De facto, é extremamente triste, doloroso e trágico partir para férias com o País a arder, passar por entre chamas e paisagens calcinadas a relembrar descrições bíblicas, ver na televisão o desastre do Vale Glaciar da Serra da Estrela reduzido a cinzas e o inferno da Pampilhosa da Serra e depois regressar e Portugal em chamas nas televisões de todo o mundo.
O mês de Agosto de cada ano vai dizimando a floresta com todas as consequências de ordem ambiental e económica daí decorrentes. Multiplicam-se os dramas pessoais de quem ficou sem nada. Choram-se mortos e perda de haveres. E este ano até as chamas galgaram o Mondego e entraram na cidade de Coimbra. E já lá vão quase 200 mil hectares de floresta ardida. Somando os últimos três anos podemos contabilizar 700 hectares .
As verbas investidas na prevenção não deram os resultados que se esperavam. Para avaliarmos a grandeza dos montantes, em dois anos, gastaram-se 342 milhões de euros que se transformaram num autêntico desperdício. Não se notam progressos no ataque às causas que originam esta hecatombe que invadiu Portugal.
A observação de jornalistas estrangeiros dá que pensar: “Como é que um País consegue em tempo recorde construir dez estádios de futebol para o Euro 2004 e não é capaz de encontrar uma estratégia para prevenir os incêndios?”
A resposta obviamente surge rápida. O império do futebol pesa muito mais na vida colectiva. Mas toda a gente fala, critica, protesta. E os portugueses transformam-se em treinadores de bancada. Que dão opiniões mas que não se empenham na verdadeira solução dos problemas.
Nunca tanto se escreveu sobre os incêndios. Nunca se fizeram tantos debates, fóruns e mesas-redondas. Conclui-se que o País está consciente do problema mas não aplica o que está legislado.

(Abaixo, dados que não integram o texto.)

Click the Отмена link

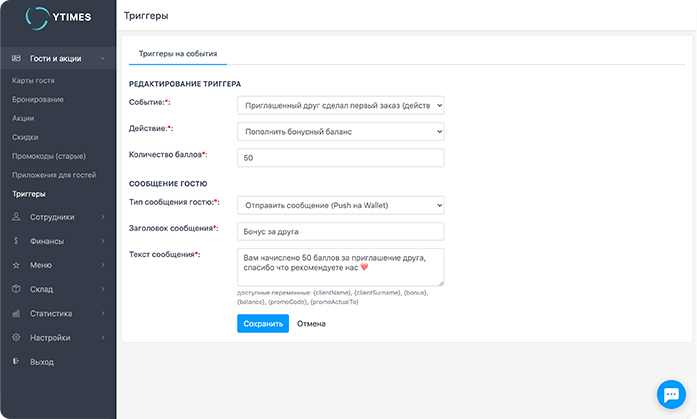(x=311, y=324)
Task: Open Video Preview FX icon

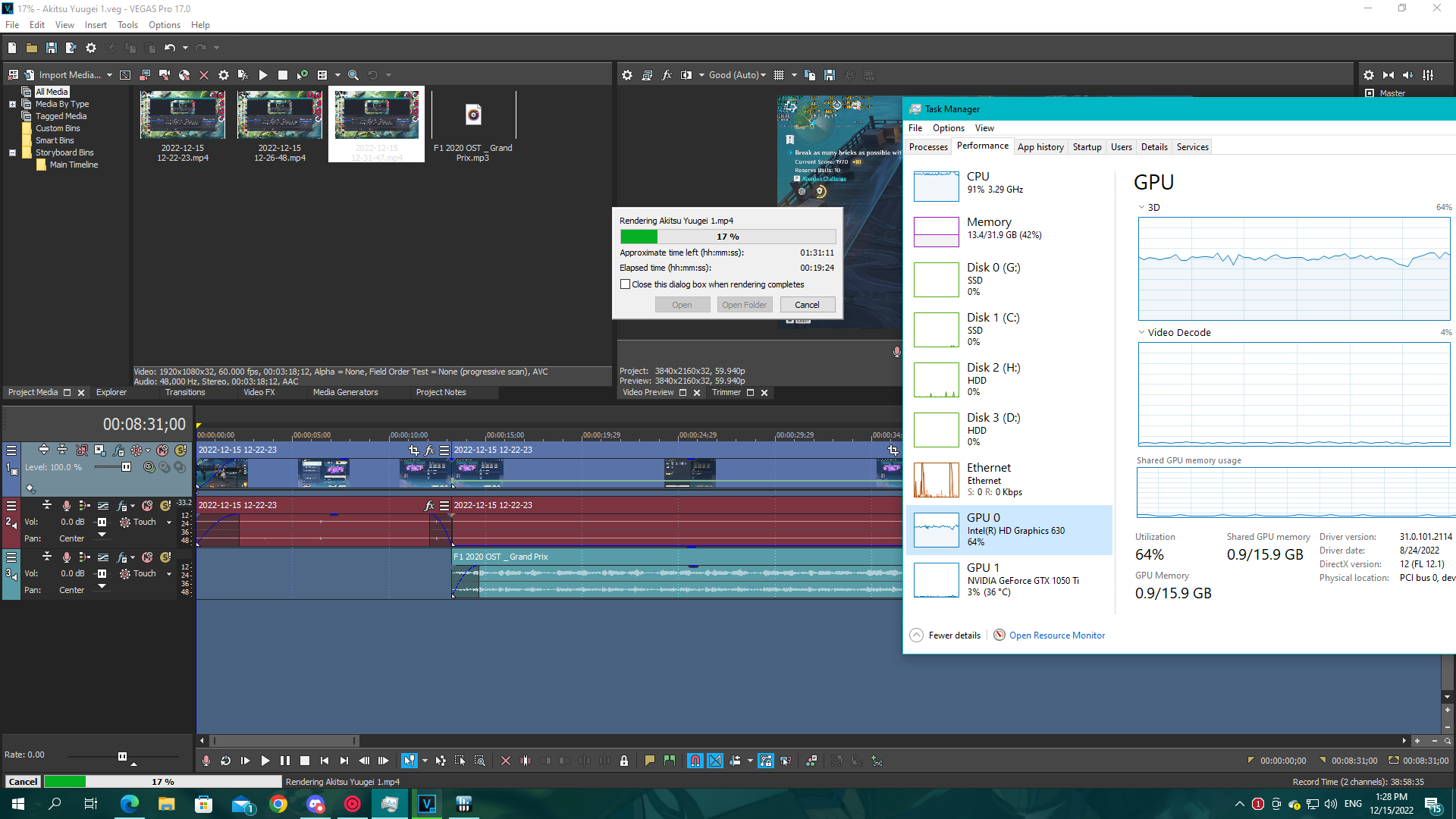Action: click(x=667, y=75)
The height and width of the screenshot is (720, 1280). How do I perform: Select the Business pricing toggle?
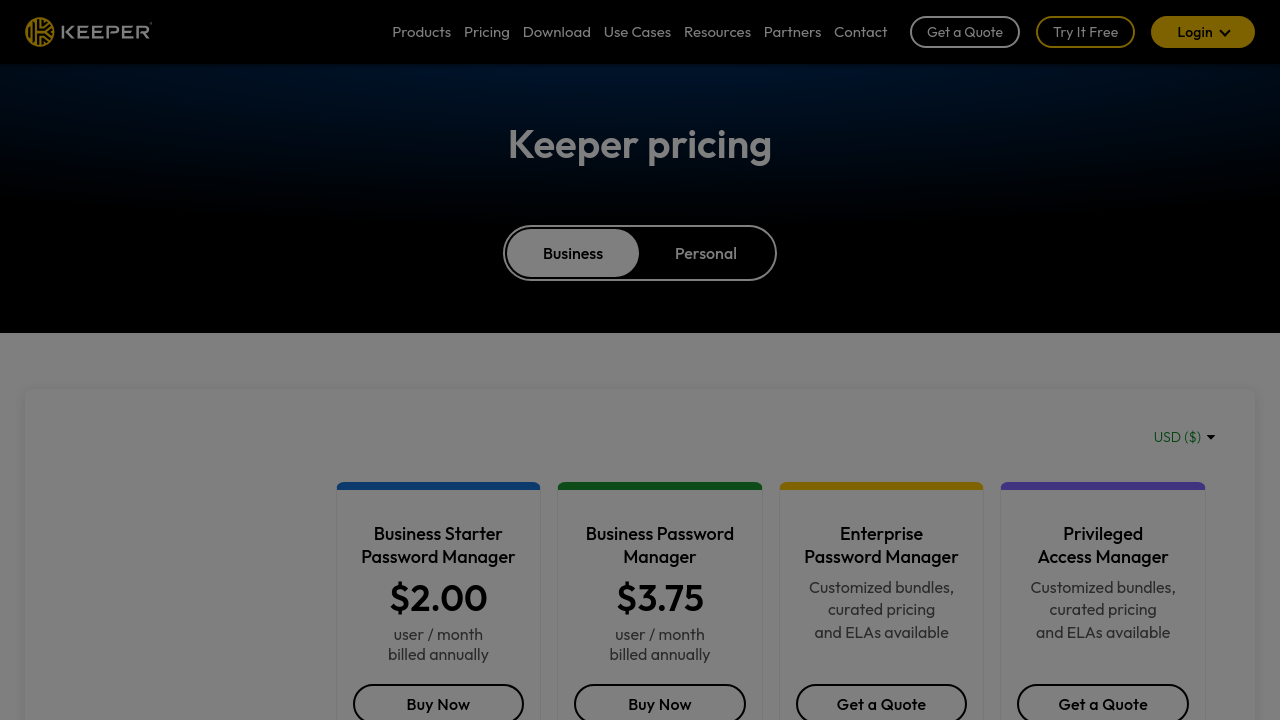(x=573, y=253)
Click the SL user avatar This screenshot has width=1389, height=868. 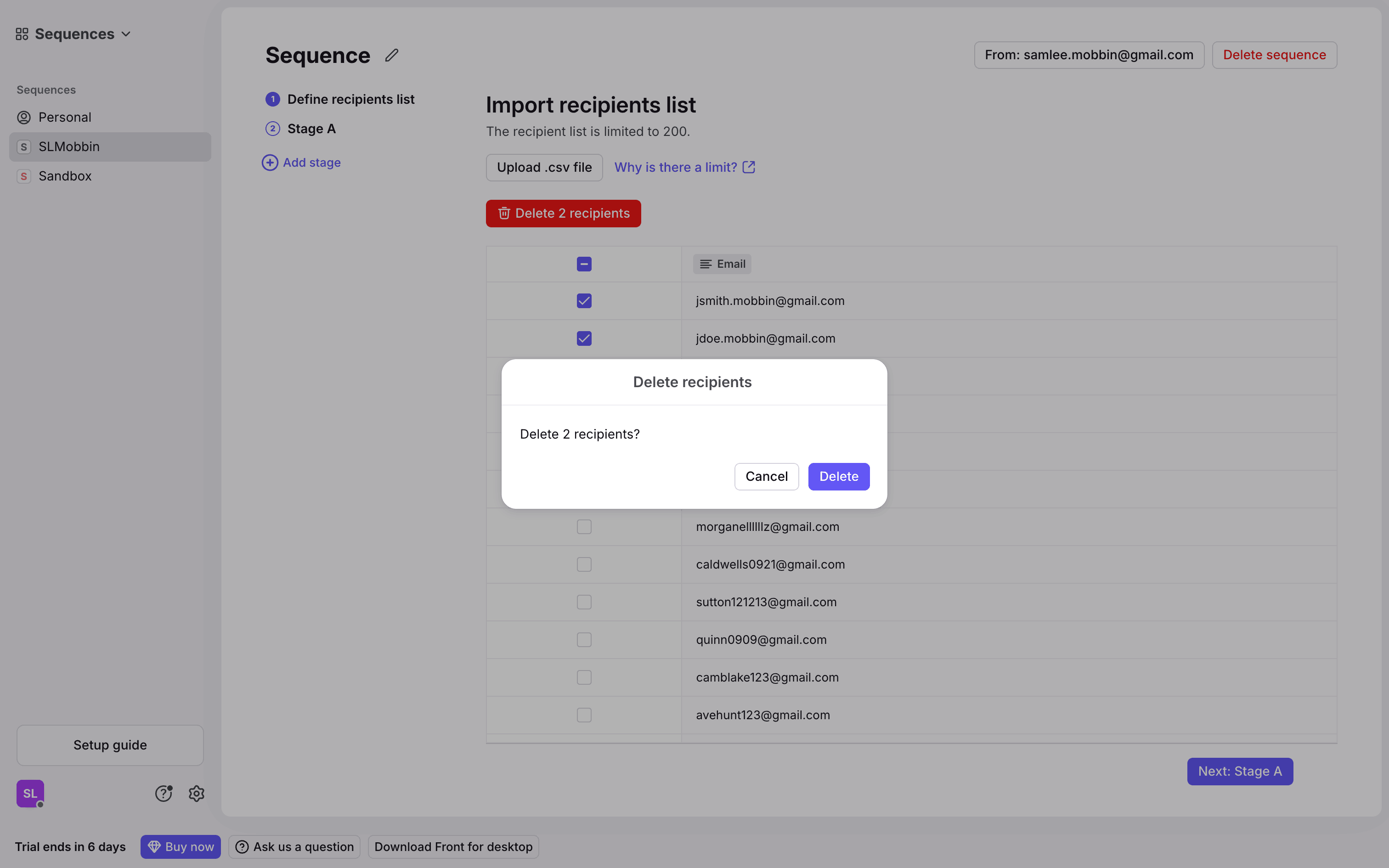30,794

Há leis aprovadas que se fossem cumpridas, evitariam muitos incêndios. Já não falamos do modelo de desenvolvimento e do ordenamento do território das últimas décadas que se agudizou com o fenómeno da emigração. Os campos foram abandonados e não houve mais cuidado na floresta. E depois o só haver a monocultura de eucaliptos e pinheiros piora a situação. Este tipo de florestação facilita a propagação do fogo.
A maioria dos proprietários não cumpre a obrigação legal de limpeza do terreno em 50 metros à volta das habitações.
As autarquias não estão também isentas. A lei de 2004 obriga os municípios a limpar os terrenos num raio de cem metros à volta das zonas industriais e perímetros urbanos.
Depois é preciso contar com os incendiários. E madeireiros de quem se suspeita sempre. Como não há testemunhas, é difícil provar a sua culpa.
Segundo a PJ, os incendiários agem por vingança, divertimento e vandalismo. Gostam do espectáculo das chamas nas reportagens televisivas. Aqui o problema é de difícil solução, pois trata-se de personalidades com desvios psíquicos.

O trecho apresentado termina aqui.